Items listed in a dataset:
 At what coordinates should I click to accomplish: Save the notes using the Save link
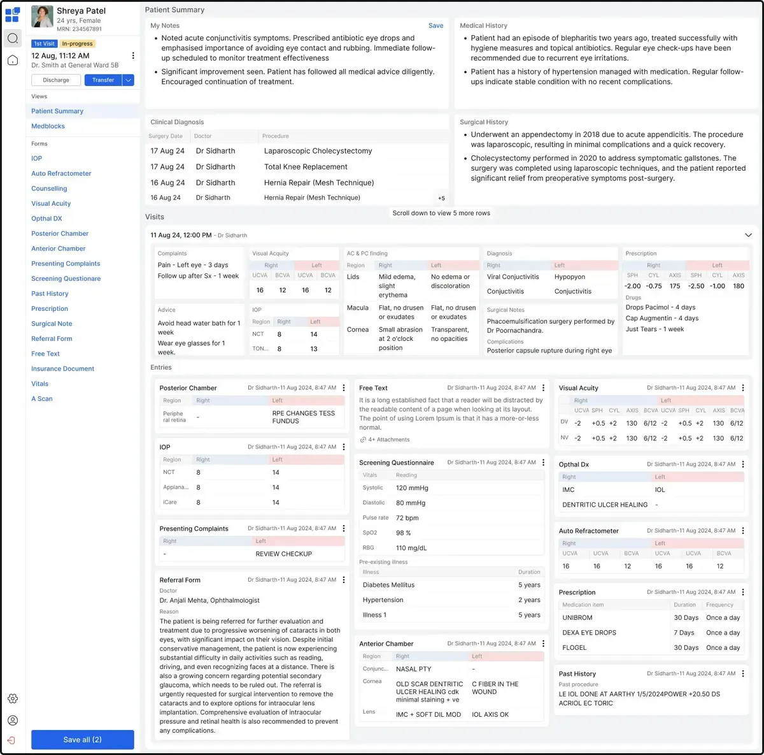[x=435, y=25]
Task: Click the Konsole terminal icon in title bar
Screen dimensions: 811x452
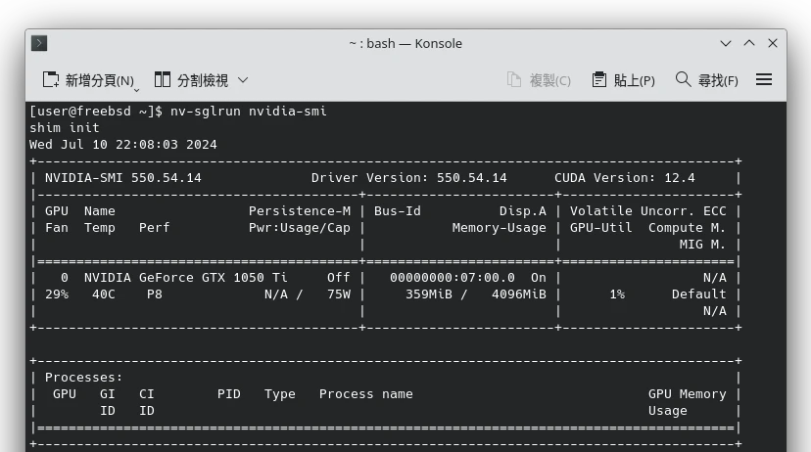Action: tap(39, 43)
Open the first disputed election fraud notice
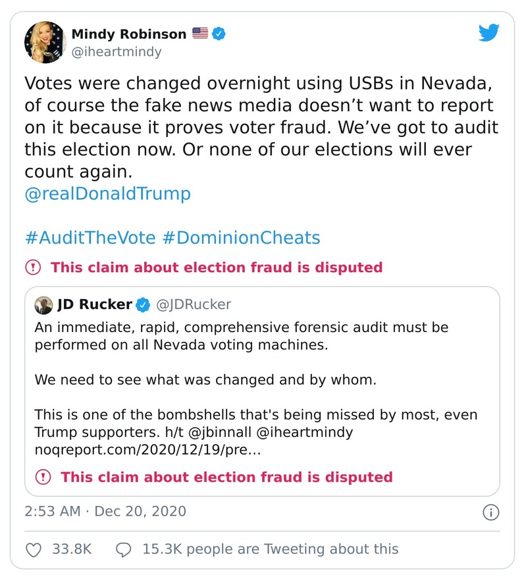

### Problem:
Format every line of the records above as a JSON list of strings, with one string per line and no entries for blank lines. Leave the pictures out of the answer.

### Full response:
[
  " At what coordinates should I click to accomplish: Save the notes using the Save link",
  "[x=435, y=25]",
  "Task: Click the Konsole terminal icon in title bar",
  "Screen dimensions: 811x452",
  "Action: tap(39, 43)",
  "Open the first disputed election fraud notice"
]